____ Dataset extract

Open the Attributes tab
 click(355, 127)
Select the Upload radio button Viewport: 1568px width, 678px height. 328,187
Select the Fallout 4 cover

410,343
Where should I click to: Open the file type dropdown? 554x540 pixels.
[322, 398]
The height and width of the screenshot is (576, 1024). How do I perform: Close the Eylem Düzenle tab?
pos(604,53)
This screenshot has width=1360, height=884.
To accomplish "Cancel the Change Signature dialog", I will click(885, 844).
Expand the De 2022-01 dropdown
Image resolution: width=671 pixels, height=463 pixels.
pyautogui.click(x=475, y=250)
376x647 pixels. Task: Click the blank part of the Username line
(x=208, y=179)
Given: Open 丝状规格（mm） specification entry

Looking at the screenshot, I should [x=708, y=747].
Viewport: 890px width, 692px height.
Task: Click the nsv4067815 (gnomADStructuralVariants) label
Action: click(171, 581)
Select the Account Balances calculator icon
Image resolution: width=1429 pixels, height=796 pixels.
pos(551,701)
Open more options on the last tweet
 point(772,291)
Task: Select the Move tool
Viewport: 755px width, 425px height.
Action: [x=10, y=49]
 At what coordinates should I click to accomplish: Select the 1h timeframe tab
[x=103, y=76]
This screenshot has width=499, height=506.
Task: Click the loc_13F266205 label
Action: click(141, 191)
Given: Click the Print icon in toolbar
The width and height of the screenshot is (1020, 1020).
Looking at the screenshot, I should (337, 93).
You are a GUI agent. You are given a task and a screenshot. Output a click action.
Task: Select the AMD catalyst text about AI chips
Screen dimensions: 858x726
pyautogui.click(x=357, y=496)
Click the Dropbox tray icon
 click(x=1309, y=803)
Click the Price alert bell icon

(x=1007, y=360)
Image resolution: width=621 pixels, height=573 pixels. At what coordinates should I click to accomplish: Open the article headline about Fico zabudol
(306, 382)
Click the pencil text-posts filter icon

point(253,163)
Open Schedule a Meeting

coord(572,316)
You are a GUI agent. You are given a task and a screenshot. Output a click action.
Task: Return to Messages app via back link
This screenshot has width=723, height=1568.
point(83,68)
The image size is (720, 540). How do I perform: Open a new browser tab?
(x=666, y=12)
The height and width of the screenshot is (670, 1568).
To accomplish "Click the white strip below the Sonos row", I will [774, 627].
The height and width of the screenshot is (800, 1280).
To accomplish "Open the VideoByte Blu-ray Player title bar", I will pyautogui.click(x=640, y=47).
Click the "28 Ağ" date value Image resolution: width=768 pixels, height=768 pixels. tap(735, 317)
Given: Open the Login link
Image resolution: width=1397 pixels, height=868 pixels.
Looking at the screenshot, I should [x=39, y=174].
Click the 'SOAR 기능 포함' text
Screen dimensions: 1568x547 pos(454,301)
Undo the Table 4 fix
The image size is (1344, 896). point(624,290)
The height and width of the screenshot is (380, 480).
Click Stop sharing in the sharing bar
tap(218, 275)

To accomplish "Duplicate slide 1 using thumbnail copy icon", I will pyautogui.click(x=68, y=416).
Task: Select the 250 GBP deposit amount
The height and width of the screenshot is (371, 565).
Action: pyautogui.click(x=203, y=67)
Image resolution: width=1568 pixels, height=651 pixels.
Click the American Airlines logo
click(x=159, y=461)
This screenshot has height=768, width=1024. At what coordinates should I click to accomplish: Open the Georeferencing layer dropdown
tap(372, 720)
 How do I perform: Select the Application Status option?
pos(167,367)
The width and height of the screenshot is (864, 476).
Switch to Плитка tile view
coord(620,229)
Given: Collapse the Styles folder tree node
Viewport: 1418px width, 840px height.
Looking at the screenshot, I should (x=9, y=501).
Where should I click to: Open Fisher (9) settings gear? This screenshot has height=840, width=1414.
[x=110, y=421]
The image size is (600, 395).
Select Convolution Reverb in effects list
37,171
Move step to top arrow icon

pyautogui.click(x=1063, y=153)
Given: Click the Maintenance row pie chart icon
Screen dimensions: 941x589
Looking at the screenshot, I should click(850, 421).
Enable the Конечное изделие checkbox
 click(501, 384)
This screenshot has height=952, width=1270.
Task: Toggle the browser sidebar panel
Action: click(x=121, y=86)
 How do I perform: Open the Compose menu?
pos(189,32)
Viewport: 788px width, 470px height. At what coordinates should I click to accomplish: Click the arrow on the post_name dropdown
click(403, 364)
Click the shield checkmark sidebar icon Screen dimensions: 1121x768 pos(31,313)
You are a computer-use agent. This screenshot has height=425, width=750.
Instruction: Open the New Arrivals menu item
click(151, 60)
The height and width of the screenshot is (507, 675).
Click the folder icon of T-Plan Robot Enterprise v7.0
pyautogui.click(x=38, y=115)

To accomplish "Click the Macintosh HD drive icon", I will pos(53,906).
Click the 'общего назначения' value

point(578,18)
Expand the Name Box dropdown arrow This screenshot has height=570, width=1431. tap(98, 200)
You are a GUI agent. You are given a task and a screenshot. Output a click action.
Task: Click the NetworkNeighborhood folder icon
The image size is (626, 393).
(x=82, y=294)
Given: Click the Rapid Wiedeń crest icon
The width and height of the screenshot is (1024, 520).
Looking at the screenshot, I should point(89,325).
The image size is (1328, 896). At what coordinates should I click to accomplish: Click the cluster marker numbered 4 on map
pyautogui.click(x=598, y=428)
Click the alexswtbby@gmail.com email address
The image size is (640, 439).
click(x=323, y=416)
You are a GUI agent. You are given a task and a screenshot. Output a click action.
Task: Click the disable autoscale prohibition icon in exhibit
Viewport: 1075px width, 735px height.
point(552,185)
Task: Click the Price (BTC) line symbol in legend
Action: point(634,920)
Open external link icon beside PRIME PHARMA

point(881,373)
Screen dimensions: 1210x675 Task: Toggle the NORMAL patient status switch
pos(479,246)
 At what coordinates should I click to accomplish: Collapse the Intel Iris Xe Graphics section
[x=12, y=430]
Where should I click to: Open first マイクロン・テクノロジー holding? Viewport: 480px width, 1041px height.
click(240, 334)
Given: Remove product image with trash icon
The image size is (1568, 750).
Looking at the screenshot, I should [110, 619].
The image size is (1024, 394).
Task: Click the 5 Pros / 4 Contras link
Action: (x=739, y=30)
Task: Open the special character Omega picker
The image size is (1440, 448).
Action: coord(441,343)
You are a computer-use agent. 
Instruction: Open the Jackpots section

________

- [Action item]
The word to look for is "will"; copy out every line of the entries that holds it.

- [Answer below]
To accomplish "Cancel the Change Signature dialog", I will click(885, 844).
To accomplish "Click the white strip below the Sonos row", I will [774, 627].
To accomplish "Open the VideoByte Blu-ray Player title bar", I will pyautogui.click(x=640, y=47).
To accomplish "Duplicate slide 1 using thumbnail copy icon", I will pyautogui.click(x=68, y=416).
To accomplish "Click the Macintosh HD drive icon", I will pos(53,906).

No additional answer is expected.